And then again in the 11th chapter, the same teaching, “When they had heard these things, they held their peace and glorified God, saying, ‘Then hath God also to the Gentiles granted (given) repentance to life.’” So repentance is the gift of God.

Now let me assure you, my dear friend sitting in the audience, sitting in the shadow of death and in the region of death – if that be your condition. If the Holy Spirit has brought to your heart a desire to know God, you can be sure as you appeal to him that he will give the gift of repentance and faith in the Lord Jesus. He has never refused anyone who has cried out to him for faith and repentance. It is always given, infallibly given, to everyone whose heart has been stirred.

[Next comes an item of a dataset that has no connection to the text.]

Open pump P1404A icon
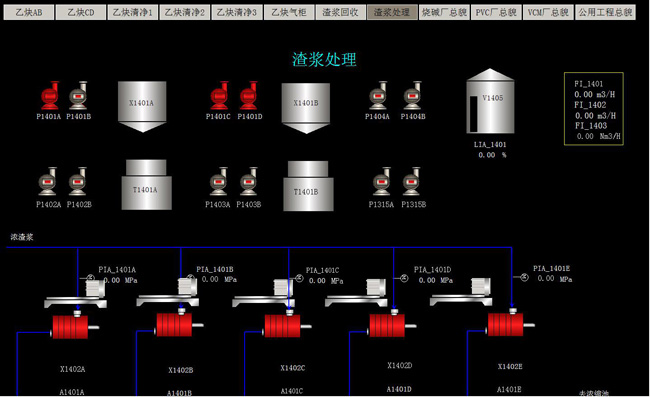This screenshot has height=397, width=650. 378,96
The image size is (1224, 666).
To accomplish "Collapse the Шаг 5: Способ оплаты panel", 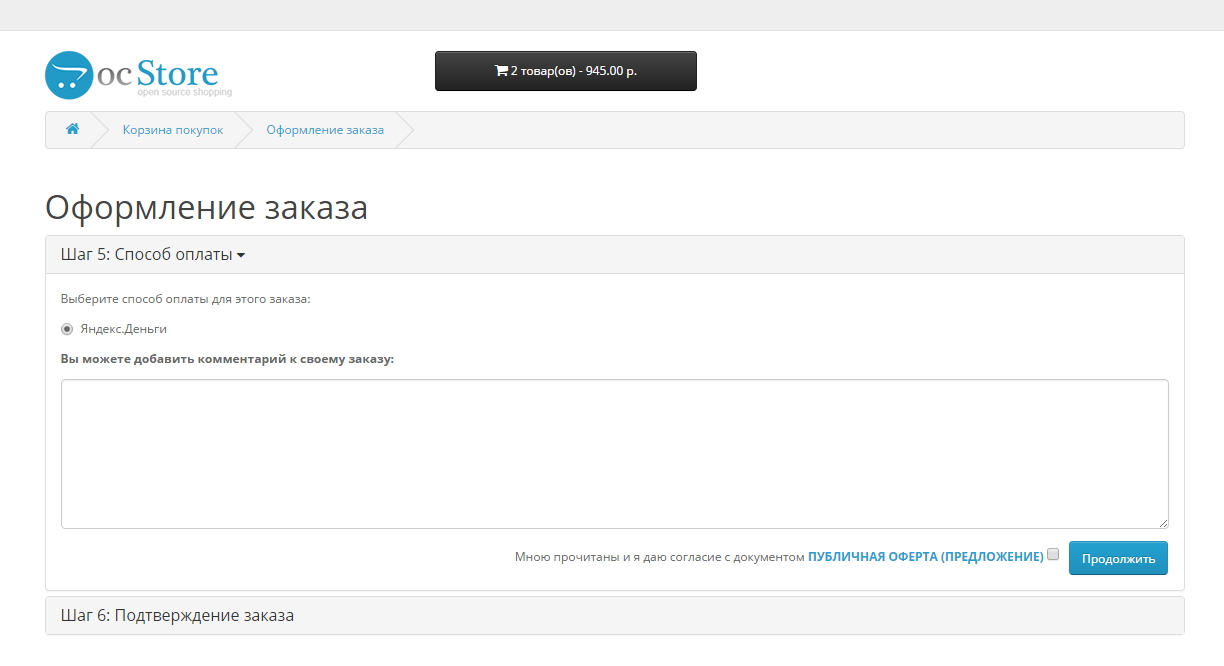I will tap(146, 255).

But then, of course, if you are not interested in repentance and faith, then what excuse can you possibly have if God leaves you where you wish to be. So you can be sure, that if there is within your heart the desire to know God, to experience repentance, to have faith in the Lord Jesus, he will give it. And it comes by grace. And it is given to all of his elect individuals. Repent, then—that’s a command—repent for the kingdom of the heavens is at hand; a word especially adaptable as we pointed out a few Sundays ago to the Jewish people.

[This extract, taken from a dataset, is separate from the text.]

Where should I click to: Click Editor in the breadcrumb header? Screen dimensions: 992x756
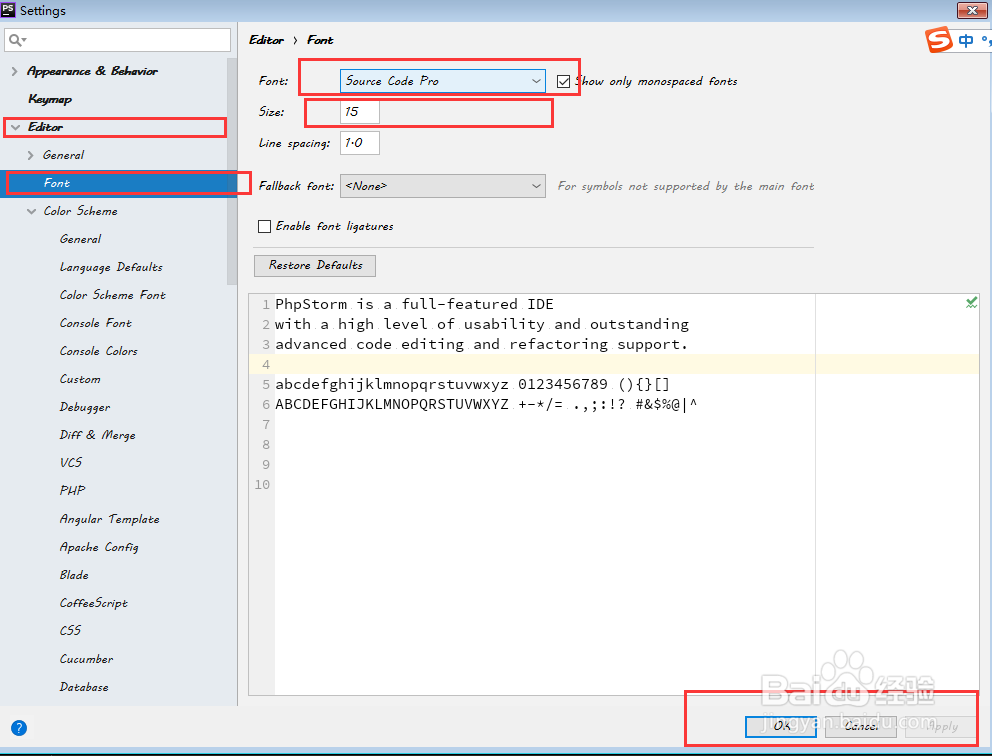[x=266, y=40]
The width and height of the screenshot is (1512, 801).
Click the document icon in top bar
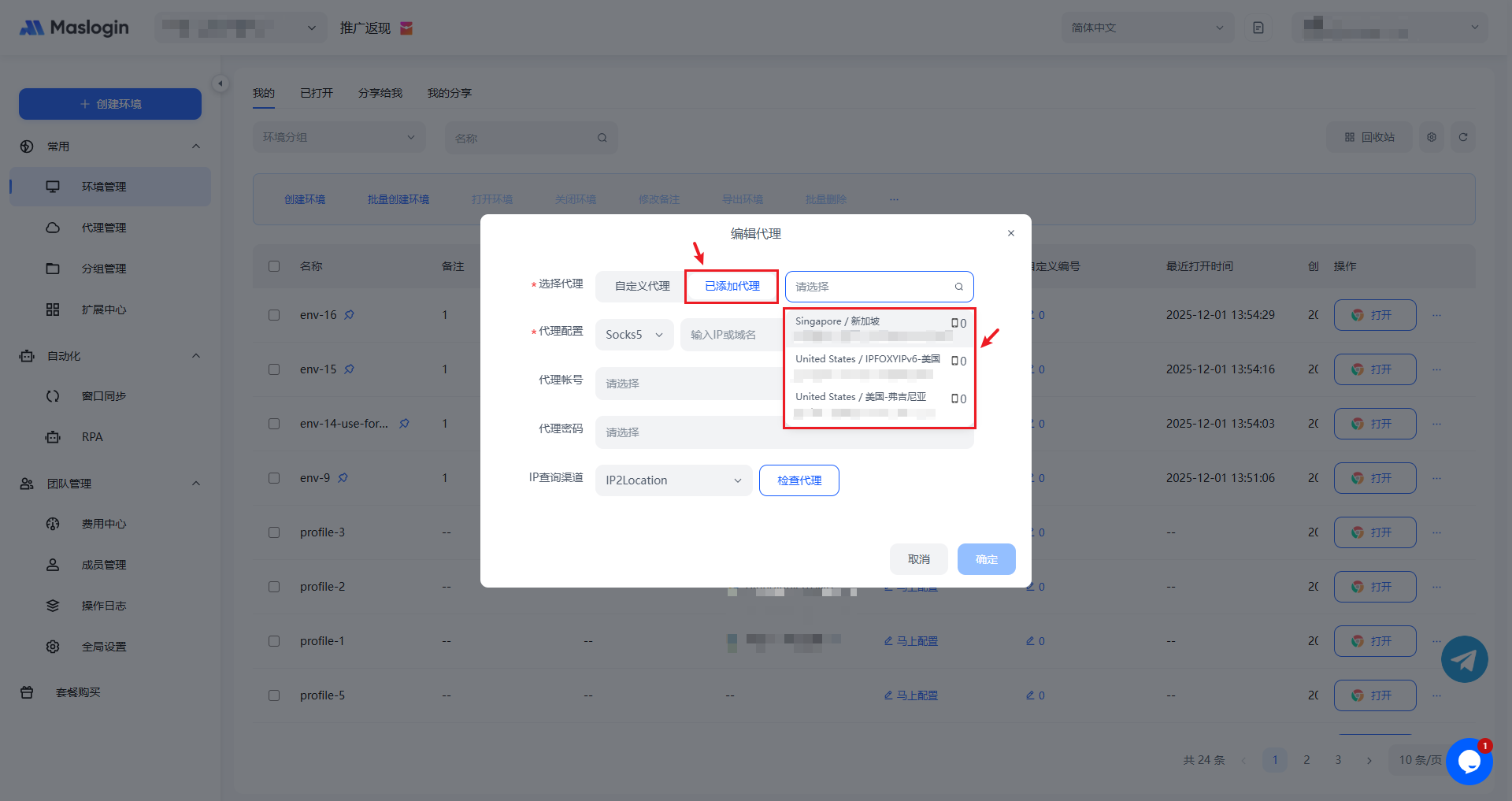point(1258,28)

Now following this, we have the story of the call of the four Galileans. Galilee was one of the loveliest lakes in the eastern world. It’s not surprising that God comforted the Messiah with the habitation around the Sea of Galilee. Now this is not the first meeting of the Lord Jesus with Peter and Andrew and with James and John. The first meeting is described in the first chapter of the Gospel of John. There they came to know him, and evidently to know him as the Messiah who would save the Israelites who responded in faith. Here he calls them amid their secular occupations to service. Salvation has taken place earlier, but now they are called to service.

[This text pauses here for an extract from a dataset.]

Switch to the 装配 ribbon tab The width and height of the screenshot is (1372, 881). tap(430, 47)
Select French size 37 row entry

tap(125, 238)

So, if the king is to have a kingdom, it would be natural to expect that he should have disciples. So as he begins his ministry, he begins to call his disciples. And incidentally, you notice that he calls them.

So he finds, first, Peter and Andrew who were casting nets into the sea because they were fishermen. Beautiful little picture of the call of God, and a beautiful little story of how they responded to him. After Peter and Andrew have responded, he speaks to them and says, “Follow me, for I will make you fishers of men.” Straightway they leave their nets and follow him. They leave from there, and he also calls James and John.

Incidentally, notice very definitely that the initiative comes from the King. They do not crowd round asking to be one of his disciples; he calls them to that service. And also, they are not the wise and cultured and noble of their day. The Lord Jesus does not always call the wise and the noble. He calls a few. But generally speaking, his saints and his elect ones are the ordinary people. He calls them to become fishers of men – I think women are included there, too, don’t you?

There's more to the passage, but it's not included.